Казалось, все забыли, что в комнате ждут своей очереди еще три пары. Громко переговариваясь, члены комиссии вырывали друг у друга листы ватмана. Напускное безразличие и строгость слетели с них как по мановению волшебной палочки, и теперь эти взрослые мужчины и женщины были похожи на нетерпеливых и шумных детей, не поделивших в песочнице игрушки.
– Вы где-то учились рисованию? – Федор Михайлович наконец оторвался от рисунков.
– Вообще-то нет, – после паузы ответила Клава, – если не считать последние полгода, когда я брала частные уроки.
– Что ж, недурно, – своим почти женским голосом пропищал толстяк. – Весьма и весьма…
– Вы тоже рисуете? – подал голос Игорь, глядя Каркуше прямо в глаза.
– Нет, увы, – не растерялась она. – Я пока только пою.
Ее ответ вызвал на лицах членов комиссии снисходительную улыбку.
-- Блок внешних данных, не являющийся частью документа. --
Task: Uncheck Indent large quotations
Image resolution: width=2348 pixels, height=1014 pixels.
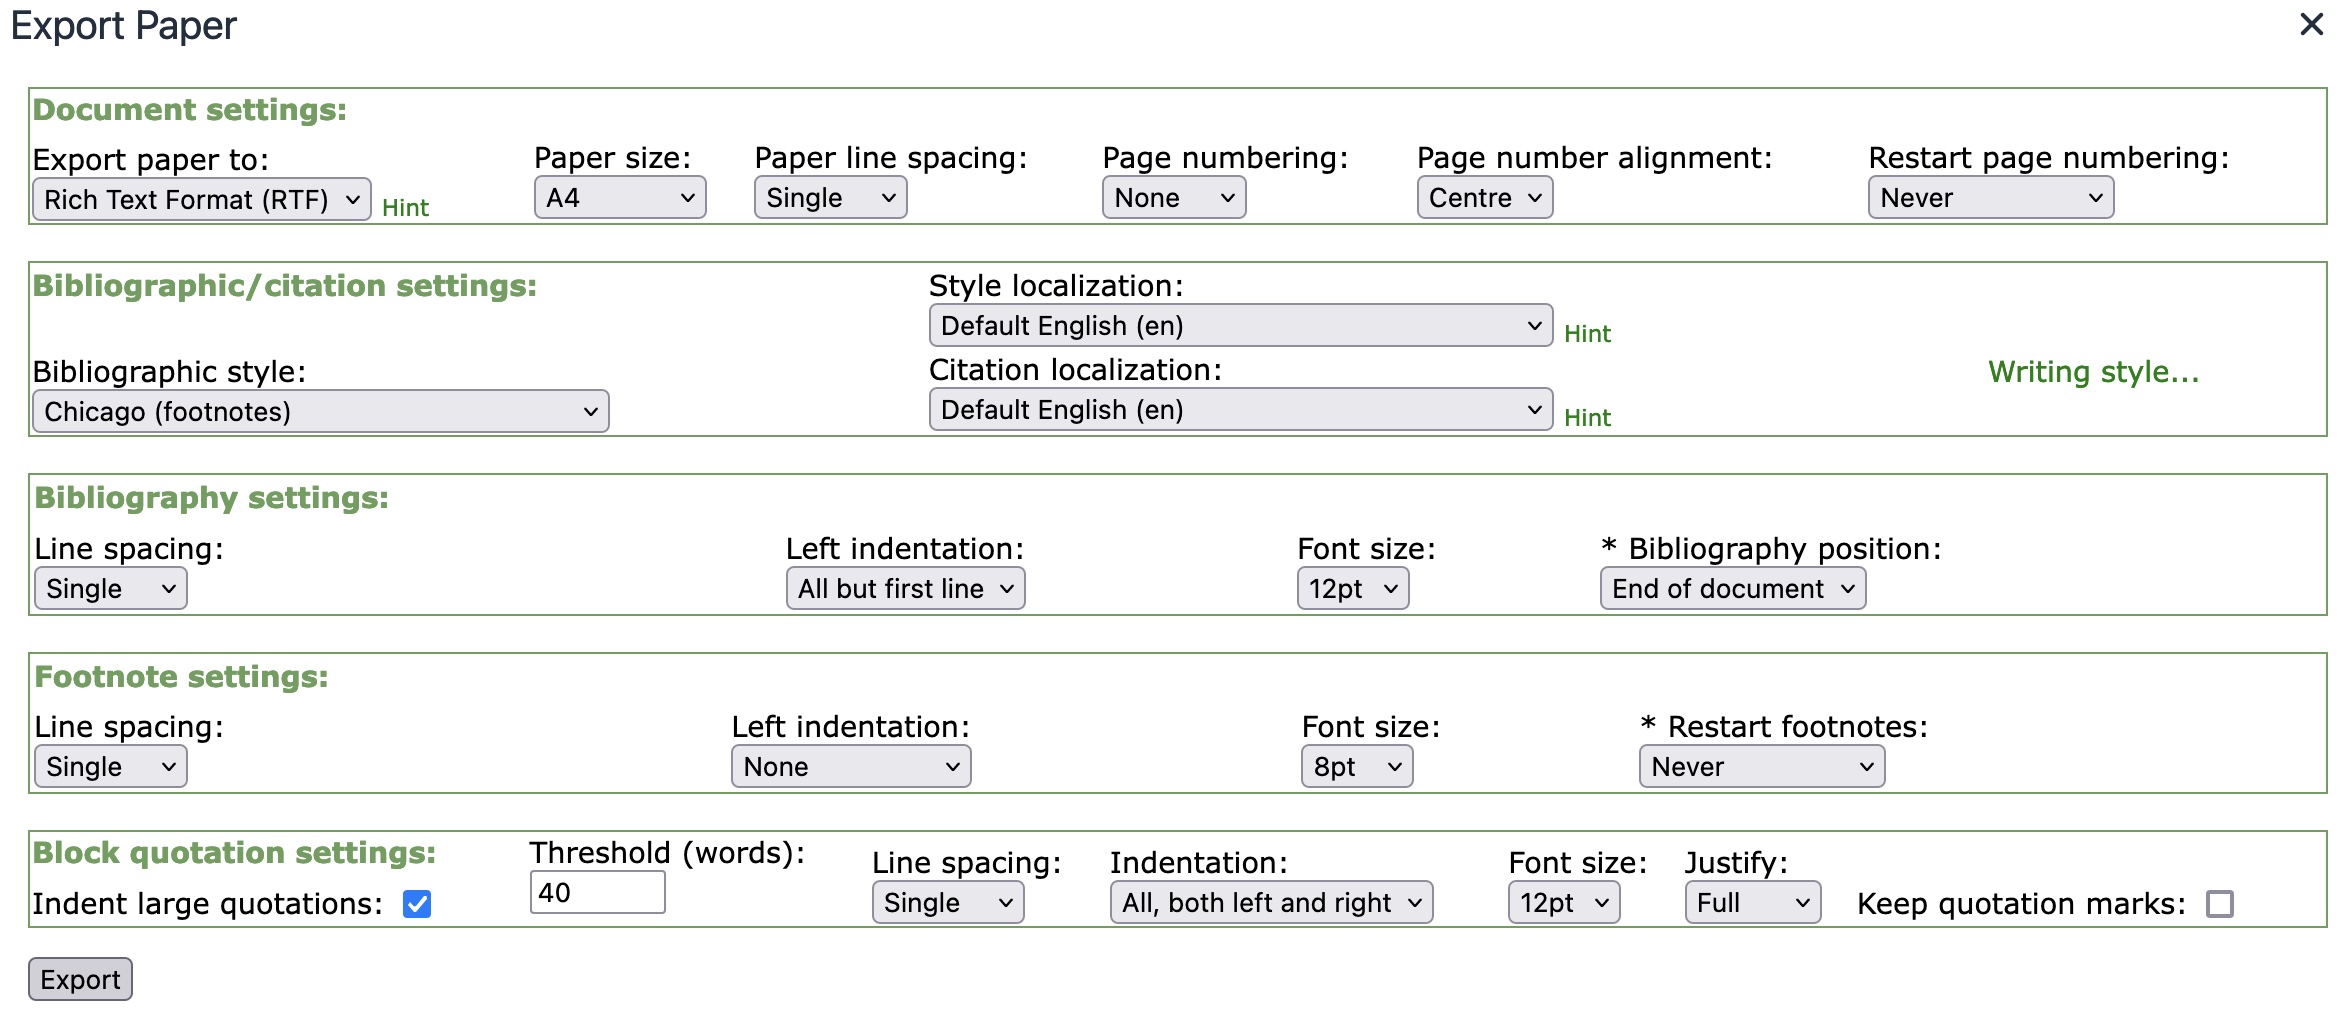Action: pyautogui.click(x=415, y=904)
Только Анна Павловна продолжала самозабвенно изучать черты собственной физиономии, так остро и точно схваченные Клавой. Она разглядывала рисунок точь-в-точь как смотрелась в зеркало – придирчиво, но совсем нестрого.
– Скажите, – резкие нотки голоса Миры Германовны разрушили воцарившуюся было атмосферу всеобщего веселья и счастья. – А как давно вы знакомы друг с другом?
– Мира Германовна! – воскликнул Игорь, прежде чем одна из подруг успела открыть рот. – Не стоит, мне кажется… По-моему, с этой парой все ясно… Предлагаю отпустить их до завтра? – И Игорь вопросительно посмотрел на Федора Михайловича, потому что Анна Павловна была по-прежнему занята созерцанием Клавиного «шедевра».